Мосты не горят | страница 64
Я ничего не помню. Ничего. Тетя Лида утверждает, что на опознании останков узнала обоих моих родителей, и что сомнений в их гибели быть не может. Но, подрастая, я все ковырялась в ее душевной ране, не давая ей зажить, высказывая все новые предположения, пытаясь докопаться до истины, пока в один прекрасный день всегда сдержанная тетка не наорала на меня. Она кричала, что моя мама была блаженной, что она заставила моего отца вести какую-то странную жизнь, превратив его в бесприютного раба. Что сама тетка именно из-за этого не хотела забирать меня из детдома, так как видела во мне черты матери. Что ее брат так увлекся странной девушкой, моей мамой, что оторвался от родных корней, а она… о ней почти ничего не было известно. И если бы не она, то возможно… И тогда я поняла, что они действительно погибли. Что тетя Лида видела их мертвыми, обгоревшими. Иначе она тоже верила бы в возможность ошибки и не смогла бы этого скрыть. Должно быть, я слишком привыкла к волшебству, чтобы смириться сразу, но постепенно смирилась с мыслью, что на мою долю отмерено лишь ограниченное количество чудес.
Где-то вдали загрохотало – приближалась гроза. Я выложила на стол пачку купюр.
— Вот, на хозяйство, крышу там починить, ты ж говорила, надо.

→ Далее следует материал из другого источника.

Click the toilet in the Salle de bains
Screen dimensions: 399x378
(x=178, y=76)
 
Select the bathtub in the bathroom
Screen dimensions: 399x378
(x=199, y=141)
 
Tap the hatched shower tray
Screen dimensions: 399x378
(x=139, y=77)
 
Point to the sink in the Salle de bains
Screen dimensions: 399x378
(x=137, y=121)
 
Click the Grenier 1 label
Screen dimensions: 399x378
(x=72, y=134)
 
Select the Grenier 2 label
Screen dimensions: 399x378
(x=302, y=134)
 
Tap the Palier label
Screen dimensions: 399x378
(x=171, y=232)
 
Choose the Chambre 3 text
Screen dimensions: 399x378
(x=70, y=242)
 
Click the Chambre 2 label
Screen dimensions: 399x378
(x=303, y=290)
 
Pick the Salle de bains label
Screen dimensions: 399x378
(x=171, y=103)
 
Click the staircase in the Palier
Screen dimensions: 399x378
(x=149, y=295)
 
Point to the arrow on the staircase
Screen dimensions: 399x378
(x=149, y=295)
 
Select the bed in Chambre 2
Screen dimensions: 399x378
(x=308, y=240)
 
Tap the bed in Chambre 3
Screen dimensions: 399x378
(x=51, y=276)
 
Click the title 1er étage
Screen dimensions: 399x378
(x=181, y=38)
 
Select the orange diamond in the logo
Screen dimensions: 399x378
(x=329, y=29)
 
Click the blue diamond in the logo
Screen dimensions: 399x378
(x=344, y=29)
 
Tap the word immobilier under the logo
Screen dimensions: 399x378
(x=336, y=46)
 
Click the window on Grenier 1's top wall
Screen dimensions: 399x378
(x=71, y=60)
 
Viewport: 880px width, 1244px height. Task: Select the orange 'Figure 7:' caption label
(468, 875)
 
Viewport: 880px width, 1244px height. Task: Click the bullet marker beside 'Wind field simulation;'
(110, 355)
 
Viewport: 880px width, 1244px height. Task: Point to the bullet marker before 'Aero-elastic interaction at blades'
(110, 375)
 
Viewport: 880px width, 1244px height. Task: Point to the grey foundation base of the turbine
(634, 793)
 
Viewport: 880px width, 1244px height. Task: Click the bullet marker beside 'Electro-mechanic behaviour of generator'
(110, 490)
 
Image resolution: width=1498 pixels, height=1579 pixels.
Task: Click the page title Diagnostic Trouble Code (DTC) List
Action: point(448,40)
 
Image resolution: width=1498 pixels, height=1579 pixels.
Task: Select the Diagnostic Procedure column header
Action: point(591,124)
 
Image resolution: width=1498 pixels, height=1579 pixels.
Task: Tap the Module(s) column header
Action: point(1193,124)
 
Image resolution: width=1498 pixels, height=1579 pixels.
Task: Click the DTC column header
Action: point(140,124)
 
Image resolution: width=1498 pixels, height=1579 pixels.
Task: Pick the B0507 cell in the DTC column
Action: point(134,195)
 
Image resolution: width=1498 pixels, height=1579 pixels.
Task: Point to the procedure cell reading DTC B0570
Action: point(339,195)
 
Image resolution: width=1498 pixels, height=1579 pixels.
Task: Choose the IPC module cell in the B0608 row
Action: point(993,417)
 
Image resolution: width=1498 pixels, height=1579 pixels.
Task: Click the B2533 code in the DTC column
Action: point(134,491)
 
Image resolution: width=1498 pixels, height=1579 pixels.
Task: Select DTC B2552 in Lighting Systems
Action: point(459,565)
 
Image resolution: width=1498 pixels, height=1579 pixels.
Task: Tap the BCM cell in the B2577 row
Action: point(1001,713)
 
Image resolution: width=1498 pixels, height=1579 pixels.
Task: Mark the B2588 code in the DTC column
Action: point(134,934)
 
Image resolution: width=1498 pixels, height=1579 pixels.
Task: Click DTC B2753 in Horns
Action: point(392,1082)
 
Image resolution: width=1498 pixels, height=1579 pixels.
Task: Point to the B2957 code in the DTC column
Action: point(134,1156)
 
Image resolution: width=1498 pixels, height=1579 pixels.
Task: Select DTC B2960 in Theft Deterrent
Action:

Тетя Лида округлила глаза:
— Настюш, откуда такие деньжищи? Все никак не пойму, кем ты работаешь там? Неужели платят столько?
— А то, — весело сказала я. — Я же говорила тебе: я консультант по редким книгам, за мало, кому попало, не продаюсь. Гляди!
Я подняла с пола сумку и достала «Нравы и повадки фей» Фергюсона. Киприянов вряд ли заметит теперь пропажу, а книга мне действительно нужна – в ней моя юность, надежды и страхи. Здесь, в доме тети Лиды, будет мой штаб. Аглая дала мне адреса «наших», и я не успокоюсь, пока не предупрежу всех. Несколько фей-полукровок уже наблюдает за домами Киприянова и Сениного отчима.
— А… ну тогда… — неуверенно, но несколько успокоено пробормотала тетя Лида, разглядывая редкую книгу.
Она незаметно накрыла деньги полотенцем и смела их в ящик стола.
— Слушай, Настюш, тетя Клава звонила. Помнишь сестру мою двоюродную, из Харькова?
— Жива еще? — удивилась я.
— Жива. Все говорю ей: переезжай ко мне, досмотрю, ты ж одинокая…
Я кивнула. Эпопея с престарелой одинокой тетей Клавой длится уже несколько лет. Сдается мне, она так и помрет в пустом, но родном доме, и, надо сказать, я ее понимаю. Тетя Лида однажды сказала, что из всей семьи мужа моя мама сблизилась только с тетей Клавой. Понимаю, почему. Никого добрее и ласковей старенькой Харьковской тетушки я не встречала.